Matthew Orman, executive director at the Sustainable Soils Alliance, similarly says regenerative should be seen “as a baseline”. And although it shouldn’t be a premium, Orman stresses it should be factored into the prices paid to farmers.
Lamb is also passionate about regenerative becoming a mainstream concept. Sustainability can’t only be the “preserve of the middle classes”, he stressed at the conference.
Befriend the marketers
To truly get this concept into the mainstream, Lamb encouraged attendees to “make friends” with marketing teams. Whether the concept resonates with consumers, or simply becomes a byword for greenwashing, may well depend on them. As Lamb put it, these teams “carry a lot of clout”.
Recent research by the Chartered Institute of Marketing shows how easy it could be for them to suffer the pitfalls of greenwashing. As many as 45% of marketers said they felt pressure to communicate their company’s or client’s sustainability credentials.
The problem is, this communication can be vague. There have been reports of teams starting to ramble when quizzed on specific definitions, with talk of soil health, mimicking nature, cover crops and fertiliser.
“Even the sales people at these companies find it difficult to explain regenerative agriculture to me. So how will they explain it to consumers?” asks Cyrille Filott, global strategist for consumer goods at Rabobank.

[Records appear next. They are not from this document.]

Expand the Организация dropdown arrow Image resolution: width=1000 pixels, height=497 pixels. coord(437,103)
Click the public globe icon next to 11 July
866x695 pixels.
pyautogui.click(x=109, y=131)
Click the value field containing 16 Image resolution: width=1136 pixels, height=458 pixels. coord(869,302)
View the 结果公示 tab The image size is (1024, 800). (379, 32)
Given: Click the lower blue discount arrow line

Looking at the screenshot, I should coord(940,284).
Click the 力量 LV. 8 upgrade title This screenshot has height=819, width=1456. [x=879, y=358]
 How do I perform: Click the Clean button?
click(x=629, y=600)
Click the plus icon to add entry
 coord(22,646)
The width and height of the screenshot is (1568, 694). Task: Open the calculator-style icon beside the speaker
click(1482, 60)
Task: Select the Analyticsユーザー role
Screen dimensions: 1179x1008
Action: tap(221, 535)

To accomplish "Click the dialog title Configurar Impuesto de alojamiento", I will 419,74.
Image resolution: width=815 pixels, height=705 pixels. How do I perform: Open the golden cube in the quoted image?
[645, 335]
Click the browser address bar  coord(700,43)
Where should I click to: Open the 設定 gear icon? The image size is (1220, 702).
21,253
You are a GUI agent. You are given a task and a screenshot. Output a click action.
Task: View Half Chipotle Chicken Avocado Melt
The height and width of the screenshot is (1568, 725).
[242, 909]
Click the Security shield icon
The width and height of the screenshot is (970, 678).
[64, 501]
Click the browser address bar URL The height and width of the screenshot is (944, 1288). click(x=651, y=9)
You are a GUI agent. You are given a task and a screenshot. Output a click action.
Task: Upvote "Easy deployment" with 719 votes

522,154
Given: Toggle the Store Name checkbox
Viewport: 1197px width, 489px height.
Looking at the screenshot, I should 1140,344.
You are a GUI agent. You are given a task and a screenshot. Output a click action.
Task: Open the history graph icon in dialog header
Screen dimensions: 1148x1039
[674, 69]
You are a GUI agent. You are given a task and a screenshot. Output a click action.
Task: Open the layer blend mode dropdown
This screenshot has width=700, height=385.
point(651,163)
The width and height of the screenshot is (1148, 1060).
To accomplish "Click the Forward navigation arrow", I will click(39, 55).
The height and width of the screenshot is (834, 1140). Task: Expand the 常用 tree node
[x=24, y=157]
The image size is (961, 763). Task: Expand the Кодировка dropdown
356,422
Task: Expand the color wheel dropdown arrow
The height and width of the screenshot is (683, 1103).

What better way to communicate regenerative agriculture than through a game? That’s the tactic at Kraft Heinz, which created an ‘SOS Tomatoes Island’ in Fortnite. On the virtual island, the soils are at risk and could be gone in as little as a generation. Players are tasked with outrunning ‘The Storm’ to reach a shrinking safe zone of soil, which showcases “just some of the regenerative practices Heinz supports in the real world”.
This is perhaps why certain brands are taking the time before pitching their regenerative credentials to the public. Arla, for example, hasn’t done any consumer marketing on the four-year pilots it’s running. It wants to take time to “explore regenerative farming methods in a structured and co-ordinated manner”.
“We need to look at how we bring consumers on a journey,” says Arla’s Wilkinson. “There has been more differentiation on shelf in the past five years and there is more to come. Whether regenerative agriculture plays a part in that, time will tell.”
Matt Dight, head of sustainability at Pilgrim’s UK, similarly wants a clear message before making any marketing claims. He hopes to work with supermarkets to help engage shoppers with “accurate” data, insights and messaging. But “an iron-clad definition” of regenerative agriculture agreed by the sector must come first, he says.
That could come sooner than expected, thanks to the Sustainable Agriculture Initiative Platform – an alliance of large fmcg, farming and co-ops including PepsiCo and Danone. Together, they have come up with a definition for regenerative agriculture that identifies four key areas of impact – water, soil, biodiversity and climate – plus a framework for measurement.
It’s a sign that larger companies could actually bring clarity to the movement – rather than diluting it – if they are committed to doing things the right way.
It’s a sentiment that was summed up by organic dairy farmer Felix Riecken at the Amsterdam conference. “The bigger the company, the bigger the opportunity there is to bring this solution – regenerative agriculture – ‘through the roof’,” he said. “But they “cannot f*** it up. Humanity cannot afford that.”